→ REQUIRED ACTION
From the line below that contains "Given: Click 未配置 under PL/SQL Developer" to the line that contains "Image resolution: width=1382", repeat every line exactly, both ends included, and nothing else.

(Collection entries)
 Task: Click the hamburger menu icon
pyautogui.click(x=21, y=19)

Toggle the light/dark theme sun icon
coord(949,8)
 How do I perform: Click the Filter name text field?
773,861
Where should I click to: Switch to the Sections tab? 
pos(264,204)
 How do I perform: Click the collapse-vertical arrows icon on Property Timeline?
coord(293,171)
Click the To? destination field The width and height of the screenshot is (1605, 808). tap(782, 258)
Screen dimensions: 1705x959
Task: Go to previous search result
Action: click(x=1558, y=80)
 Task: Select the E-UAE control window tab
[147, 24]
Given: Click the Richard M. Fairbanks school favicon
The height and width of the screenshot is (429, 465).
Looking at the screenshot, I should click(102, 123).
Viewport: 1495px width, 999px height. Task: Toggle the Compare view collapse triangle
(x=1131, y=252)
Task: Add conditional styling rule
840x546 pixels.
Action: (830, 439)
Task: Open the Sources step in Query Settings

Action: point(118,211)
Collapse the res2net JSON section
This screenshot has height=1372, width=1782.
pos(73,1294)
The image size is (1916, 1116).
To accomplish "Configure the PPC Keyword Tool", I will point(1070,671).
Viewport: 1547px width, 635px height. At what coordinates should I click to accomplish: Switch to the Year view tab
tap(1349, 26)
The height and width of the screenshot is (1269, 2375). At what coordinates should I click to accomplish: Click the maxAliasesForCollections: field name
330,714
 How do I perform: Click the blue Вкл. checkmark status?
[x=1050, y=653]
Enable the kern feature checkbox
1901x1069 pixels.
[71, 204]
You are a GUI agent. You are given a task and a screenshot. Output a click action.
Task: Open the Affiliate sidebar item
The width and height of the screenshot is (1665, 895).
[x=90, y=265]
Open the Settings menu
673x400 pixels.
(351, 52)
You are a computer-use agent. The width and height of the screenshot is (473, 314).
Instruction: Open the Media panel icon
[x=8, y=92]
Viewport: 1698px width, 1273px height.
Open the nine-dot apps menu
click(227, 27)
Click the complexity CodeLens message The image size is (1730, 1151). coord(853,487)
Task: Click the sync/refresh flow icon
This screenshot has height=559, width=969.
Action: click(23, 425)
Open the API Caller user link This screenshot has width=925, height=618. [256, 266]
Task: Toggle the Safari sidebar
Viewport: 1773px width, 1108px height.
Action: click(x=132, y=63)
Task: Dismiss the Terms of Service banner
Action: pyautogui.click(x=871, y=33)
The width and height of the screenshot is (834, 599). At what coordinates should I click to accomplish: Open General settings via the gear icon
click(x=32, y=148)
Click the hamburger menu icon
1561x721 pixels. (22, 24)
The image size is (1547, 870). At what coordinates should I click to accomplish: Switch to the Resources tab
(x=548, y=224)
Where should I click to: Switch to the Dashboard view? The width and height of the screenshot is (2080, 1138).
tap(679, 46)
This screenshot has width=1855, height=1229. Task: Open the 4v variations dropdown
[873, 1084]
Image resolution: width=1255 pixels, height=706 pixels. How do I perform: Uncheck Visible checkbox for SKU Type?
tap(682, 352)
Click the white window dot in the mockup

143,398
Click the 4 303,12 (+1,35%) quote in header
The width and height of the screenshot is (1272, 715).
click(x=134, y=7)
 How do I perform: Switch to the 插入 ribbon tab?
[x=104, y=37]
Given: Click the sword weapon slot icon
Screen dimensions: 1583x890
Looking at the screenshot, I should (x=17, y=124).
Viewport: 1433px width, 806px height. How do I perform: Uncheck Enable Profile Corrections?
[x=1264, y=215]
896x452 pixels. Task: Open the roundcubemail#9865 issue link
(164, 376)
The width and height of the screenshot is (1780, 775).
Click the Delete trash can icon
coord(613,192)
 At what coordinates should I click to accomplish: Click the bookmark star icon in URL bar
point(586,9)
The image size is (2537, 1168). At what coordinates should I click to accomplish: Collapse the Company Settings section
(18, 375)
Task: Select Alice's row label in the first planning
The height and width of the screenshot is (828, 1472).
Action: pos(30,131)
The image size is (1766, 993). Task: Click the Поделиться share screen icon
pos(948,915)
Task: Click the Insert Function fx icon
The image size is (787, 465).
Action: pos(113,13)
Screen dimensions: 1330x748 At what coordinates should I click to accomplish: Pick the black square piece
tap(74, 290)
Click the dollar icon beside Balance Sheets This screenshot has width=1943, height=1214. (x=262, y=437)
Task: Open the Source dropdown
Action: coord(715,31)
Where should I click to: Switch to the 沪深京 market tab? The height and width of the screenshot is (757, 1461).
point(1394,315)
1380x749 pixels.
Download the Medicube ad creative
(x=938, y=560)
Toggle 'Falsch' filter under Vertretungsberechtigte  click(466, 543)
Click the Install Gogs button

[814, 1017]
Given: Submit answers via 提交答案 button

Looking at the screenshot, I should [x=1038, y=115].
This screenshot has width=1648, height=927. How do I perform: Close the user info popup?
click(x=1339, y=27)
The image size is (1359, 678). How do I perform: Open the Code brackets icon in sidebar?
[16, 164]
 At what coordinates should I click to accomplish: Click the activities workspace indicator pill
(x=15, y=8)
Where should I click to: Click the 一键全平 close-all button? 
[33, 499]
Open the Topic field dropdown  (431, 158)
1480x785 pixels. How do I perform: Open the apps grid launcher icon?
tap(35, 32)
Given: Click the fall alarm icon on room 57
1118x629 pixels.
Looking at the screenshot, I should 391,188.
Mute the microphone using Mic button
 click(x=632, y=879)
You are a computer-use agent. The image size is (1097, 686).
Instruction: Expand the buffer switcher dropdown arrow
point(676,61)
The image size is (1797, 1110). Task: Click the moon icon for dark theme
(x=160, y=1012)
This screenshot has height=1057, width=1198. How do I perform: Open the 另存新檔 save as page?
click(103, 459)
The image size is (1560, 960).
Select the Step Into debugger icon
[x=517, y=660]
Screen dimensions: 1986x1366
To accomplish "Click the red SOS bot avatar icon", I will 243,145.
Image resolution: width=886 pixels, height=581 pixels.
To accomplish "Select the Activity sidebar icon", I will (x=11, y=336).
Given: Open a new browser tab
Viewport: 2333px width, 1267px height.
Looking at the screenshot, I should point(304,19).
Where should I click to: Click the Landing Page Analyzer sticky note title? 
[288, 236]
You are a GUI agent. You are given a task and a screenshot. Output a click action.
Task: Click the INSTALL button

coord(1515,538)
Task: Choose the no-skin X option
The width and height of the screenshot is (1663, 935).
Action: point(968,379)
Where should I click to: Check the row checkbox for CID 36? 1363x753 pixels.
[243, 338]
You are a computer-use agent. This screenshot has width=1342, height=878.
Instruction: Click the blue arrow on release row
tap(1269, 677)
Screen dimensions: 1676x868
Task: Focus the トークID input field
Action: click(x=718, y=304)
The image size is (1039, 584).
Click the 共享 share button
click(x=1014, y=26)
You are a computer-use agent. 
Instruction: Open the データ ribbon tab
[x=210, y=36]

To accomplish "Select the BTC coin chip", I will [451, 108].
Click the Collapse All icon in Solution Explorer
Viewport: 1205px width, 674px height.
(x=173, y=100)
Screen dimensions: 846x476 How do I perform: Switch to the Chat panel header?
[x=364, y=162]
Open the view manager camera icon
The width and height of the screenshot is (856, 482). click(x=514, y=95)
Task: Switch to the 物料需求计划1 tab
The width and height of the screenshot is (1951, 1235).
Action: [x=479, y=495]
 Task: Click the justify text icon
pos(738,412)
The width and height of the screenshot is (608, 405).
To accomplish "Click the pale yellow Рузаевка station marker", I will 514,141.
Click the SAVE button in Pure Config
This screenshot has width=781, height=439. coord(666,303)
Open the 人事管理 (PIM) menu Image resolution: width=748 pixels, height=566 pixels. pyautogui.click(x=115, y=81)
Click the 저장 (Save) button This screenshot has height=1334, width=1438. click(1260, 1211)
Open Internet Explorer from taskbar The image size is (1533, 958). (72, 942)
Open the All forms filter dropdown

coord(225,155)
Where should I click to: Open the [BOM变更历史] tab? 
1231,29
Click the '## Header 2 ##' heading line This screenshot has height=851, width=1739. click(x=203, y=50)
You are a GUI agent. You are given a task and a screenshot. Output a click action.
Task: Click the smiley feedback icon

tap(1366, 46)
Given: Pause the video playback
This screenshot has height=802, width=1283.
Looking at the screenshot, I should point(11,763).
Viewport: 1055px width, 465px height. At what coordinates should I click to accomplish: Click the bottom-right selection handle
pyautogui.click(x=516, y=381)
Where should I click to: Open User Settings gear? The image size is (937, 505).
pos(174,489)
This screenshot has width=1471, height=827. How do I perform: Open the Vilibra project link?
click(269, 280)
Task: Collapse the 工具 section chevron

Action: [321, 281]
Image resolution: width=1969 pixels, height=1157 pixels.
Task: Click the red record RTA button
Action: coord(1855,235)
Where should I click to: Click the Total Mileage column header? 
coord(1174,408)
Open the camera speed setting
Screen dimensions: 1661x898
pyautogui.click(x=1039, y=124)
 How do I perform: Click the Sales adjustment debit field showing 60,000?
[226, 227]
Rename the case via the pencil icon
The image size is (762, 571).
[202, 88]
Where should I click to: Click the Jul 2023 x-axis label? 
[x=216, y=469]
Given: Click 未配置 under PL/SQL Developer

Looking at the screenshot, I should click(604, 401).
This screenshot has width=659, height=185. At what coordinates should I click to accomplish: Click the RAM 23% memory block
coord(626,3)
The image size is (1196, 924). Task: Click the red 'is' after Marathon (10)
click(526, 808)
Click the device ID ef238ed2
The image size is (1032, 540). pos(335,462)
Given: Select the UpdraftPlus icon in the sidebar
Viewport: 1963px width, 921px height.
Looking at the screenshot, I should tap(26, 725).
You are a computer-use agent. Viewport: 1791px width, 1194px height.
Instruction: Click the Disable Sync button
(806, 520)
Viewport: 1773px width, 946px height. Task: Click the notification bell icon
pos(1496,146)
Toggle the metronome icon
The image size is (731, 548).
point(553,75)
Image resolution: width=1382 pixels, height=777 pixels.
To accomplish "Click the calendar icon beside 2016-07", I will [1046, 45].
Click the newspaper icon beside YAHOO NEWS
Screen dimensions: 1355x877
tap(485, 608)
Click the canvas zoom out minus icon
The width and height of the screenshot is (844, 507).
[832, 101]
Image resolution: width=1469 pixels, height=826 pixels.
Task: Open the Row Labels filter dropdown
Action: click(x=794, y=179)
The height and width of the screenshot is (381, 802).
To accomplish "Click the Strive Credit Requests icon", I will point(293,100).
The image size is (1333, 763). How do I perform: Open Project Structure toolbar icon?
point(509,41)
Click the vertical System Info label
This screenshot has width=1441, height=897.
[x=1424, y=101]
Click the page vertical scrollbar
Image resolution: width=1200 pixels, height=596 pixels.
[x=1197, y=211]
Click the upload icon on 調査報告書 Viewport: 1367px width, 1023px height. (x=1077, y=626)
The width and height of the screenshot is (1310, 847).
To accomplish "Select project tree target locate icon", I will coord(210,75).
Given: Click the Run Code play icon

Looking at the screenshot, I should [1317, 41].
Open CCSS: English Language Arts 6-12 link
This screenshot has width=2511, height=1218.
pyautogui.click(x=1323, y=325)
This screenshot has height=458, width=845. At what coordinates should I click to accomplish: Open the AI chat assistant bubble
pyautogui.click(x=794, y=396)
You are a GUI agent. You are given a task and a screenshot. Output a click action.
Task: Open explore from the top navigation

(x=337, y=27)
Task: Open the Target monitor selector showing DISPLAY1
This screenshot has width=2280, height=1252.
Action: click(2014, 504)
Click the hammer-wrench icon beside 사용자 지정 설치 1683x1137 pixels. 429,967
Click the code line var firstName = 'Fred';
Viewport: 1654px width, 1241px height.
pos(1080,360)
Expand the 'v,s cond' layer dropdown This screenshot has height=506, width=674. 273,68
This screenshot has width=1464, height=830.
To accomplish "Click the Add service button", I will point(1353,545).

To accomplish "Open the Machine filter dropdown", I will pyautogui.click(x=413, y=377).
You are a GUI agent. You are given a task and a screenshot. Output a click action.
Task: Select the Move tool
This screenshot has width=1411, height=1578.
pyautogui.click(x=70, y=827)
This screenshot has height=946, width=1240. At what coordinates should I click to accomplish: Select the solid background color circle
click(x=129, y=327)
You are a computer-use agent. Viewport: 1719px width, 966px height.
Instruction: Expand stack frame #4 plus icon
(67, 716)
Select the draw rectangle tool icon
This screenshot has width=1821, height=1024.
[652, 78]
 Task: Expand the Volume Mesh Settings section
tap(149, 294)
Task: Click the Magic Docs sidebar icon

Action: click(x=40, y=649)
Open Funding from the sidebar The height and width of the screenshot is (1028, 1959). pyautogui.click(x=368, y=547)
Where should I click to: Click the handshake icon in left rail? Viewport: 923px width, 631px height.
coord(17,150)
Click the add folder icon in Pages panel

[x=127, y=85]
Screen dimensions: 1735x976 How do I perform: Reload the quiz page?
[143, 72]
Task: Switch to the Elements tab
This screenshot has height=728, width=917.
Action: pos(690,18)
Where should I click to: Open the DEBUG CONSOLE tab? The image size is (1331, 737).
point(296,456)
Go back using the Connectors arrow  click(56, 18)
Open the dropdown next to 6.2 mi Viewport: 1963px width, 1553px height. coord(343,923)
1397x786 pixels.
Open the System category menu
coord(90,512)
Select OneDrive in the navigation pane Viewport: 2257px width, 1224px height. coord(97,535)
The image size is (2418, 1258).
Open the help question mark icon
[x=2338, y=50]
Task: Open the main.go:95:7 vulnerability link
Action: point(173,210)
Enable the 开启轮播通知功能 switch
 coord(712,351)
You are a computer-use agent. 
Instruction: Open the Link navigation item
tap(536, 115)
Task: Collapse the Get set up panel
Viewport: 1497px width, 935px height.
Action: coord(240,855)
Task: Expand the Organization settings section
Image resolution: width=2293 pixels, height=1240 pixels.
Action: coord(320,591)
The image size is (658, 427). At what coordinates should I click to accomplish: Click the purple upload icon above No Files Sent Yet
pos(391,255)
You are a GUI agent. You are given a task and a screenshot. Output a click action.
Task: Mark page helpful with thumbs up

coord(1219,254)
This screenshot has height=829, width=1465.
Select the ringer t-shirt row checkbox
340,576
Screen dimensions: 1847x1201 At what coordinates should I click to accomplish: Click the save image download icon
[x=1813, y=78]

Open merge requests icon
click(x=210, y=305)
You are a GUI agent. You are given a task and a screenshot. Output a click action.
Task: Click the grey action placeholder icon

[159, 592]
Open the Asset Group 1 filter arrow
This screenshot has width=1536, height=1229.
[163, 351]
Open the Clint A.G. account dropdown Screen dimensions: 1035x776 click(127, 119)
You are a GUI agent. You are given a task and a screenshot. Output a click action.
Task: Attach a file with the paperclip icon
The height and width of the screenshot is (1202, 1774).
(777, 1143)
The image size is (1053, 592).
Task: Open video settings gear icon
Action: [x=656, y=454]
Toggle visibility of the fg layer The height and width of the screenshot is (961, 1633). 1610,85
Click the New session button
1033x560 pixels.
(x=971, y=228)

→ ANSWER
Given: Click 未配置 under PL/SQL Developer

Looking at the screenshot, I should click(604, 401).
This screenshot has width=659, height=185. At what coordinates should I click to accomplish: Click the RAM 23% memory block
coord(626,3)
The image size is (1196, 924). Task: Click the red 'is' after Marathon (10)
click(526, 808)
Click the device ID ef238ed2
The image size is (1032, 540). pos(335,462)
Given: Select the UpdraftPlus icon in the sidebar
Viewport: 1963px width, 921px height.
Looking at the screenshot, I should tap(26, 725).
You are a computer-use agent. Viewport: 1791px width, 1194px height.
Instruction: Click the Disable Sync button
(806, 520)
Viewport: 1773px width, 946px height. Task: Click the notification bell icon
pos(1496,146)
Toggle the metronome icon
The image size is (731, 548).
point(553,75)
Image resolution: width=1382 pixels, height=777 pixels.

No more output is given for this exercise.